Speaking of rust, on the other hand, objects that are constantly used but made of carbon steel usually take on a bright finish, depending on the steel, and sometimes more of a brown finish. Think of army gear that is constantly used under rough conditions and all the edges will take on a shine. For what it's worth, I've never seen a particularly rusty 65 year old bolt-action army rifle, which is not to say that many did not end up as junk. I guess what I'm trying to say is that if it is used, the rust won't become a problem.
 

Rebel

Native
Jun 12, 2005
1,052
6
Hertfordshire (UK)
jamesraykenney said:
What is the differance between getting cut with a rusty knife and one that is not???
I have never understood why it should matter...
I THINK this may come from the fact that a lot of rusty knives are also DIRTY, but I have a lot of things that are VERY clean that also have some rust on them(With an avrage humidity of over 50%, you are GOING to have rust!!!).
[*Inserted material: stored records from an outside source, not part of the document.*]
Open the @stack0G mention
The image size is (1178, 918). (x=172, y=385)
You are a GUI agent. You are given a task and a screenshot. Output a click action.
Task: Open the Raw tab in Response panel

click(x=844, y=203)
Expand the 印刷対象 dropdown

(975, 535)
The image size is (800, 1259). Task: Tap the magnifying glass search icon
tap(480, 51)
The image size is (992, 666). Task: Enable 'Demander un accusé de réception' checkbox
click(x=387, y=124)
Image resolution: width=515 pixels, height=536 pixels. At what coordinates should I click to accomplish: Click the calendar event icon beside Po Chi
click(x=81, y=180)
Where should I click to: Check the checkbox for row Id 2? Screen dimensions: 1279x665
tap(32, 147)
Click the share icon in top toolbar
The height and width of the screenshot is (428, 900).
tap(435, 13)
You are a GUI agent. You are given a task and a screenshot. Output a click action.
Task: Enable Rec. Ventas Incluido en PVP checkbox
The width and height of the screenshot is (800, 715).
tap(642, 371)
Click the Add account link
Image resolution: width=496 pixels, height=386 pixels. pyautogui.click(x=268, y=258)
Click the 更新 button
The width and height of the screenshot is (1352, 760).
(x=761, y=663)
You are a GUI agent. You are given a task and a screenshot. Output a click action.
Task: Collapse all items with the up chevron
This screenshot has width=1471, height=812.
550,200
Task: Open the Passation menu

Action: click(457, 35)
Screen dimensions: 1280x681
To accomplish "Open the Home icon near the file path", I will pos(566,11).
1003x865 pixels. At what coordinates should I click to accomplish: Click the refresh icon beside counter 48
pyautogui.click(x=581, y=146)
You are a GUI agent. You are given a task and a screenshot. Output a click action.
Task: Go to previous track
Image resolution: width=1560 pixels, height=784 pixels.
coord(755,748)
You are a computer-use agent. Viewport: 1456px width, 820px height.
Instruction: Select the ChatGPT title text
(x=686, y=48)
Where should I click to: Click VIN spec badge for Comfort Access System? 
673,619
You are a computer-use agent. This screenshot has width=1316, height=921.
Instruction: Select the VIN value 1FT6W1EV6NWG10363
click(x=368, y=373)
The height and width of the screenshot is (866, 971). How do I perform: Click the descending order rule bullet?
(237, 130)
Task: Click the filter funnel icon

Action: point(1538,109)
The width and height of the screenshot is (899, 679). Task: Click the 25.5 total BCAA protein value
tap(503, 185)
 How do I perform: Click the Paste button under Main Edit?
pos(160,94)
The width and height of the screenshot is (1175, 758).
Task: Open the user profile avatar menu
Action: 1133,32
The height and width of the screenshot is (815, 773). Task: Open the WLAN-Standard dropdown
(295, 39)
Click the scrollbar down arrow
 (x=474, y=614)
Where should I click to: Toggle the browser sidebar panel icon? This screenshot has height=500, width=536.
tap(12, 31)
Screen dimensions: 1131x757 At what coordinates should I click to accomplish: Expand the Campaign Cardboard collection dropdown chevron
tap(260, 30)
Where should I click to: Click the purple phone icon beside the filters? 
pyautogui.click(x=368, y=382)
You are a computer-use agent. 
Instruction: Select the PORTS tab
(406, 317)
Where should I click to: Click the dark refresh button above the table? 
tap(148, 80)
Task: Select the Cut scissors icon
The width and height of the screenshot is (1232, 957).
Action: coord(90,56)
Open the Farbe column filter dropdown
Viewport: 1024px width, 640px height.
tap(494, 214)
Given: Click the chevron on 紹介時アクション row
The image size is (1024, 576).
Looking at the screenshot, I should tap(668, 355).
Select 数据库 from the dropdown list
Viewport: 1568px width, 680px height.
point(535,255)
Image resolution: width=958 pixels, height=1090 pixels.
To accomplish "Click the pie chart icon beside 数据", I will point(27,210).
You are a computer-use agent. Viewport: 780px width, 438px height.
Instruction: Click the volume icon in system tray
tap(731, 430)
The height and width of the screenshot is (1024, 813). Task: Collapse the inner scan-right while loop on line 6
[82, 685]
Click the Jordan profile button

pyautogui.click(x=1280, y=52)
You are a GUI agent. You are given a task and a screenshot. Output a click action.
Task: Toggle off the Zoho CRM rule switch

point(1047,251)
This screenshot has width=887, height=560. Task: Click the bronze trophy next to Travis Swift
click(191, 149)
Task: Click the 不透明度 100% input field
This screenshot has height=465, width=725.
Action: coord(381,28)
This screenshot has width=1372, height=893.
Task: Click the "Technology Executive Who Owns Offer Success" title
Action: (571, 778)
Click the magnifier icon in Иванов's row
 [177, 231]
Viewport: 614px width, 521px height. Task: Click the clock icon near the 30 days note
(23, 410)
Whenever I cut myself as a kid and ended up in A&E they always asked if I'd cut myself on something rusty and if I'd had a tetanus injection. Then they always gave me a booster shot anyway.

For this reason I'd always thought rust was a carrier of tetanus. Well it's not. Animal urine and faeces are and the bacteria can be found in soil. If you cut yourself it allows the tetanus bacteria to enter your bloodstream. So if you work in a stable or cow shed and cut yourself on a rusty nail there is a high chance of infection, whereas if you cut yourself on a rusty knife that is otherwise clean then there is almost no chance of tetanus infection. You would also be just as likely to be infected by a non-rusty nail in the same stable.

However, you might still get an infected wound from a rusty blade the same as you might from any other wound. I heal up pretty quick and almost never get an infected wound but other people don't and need to make sure they disinfect any wounds immediately.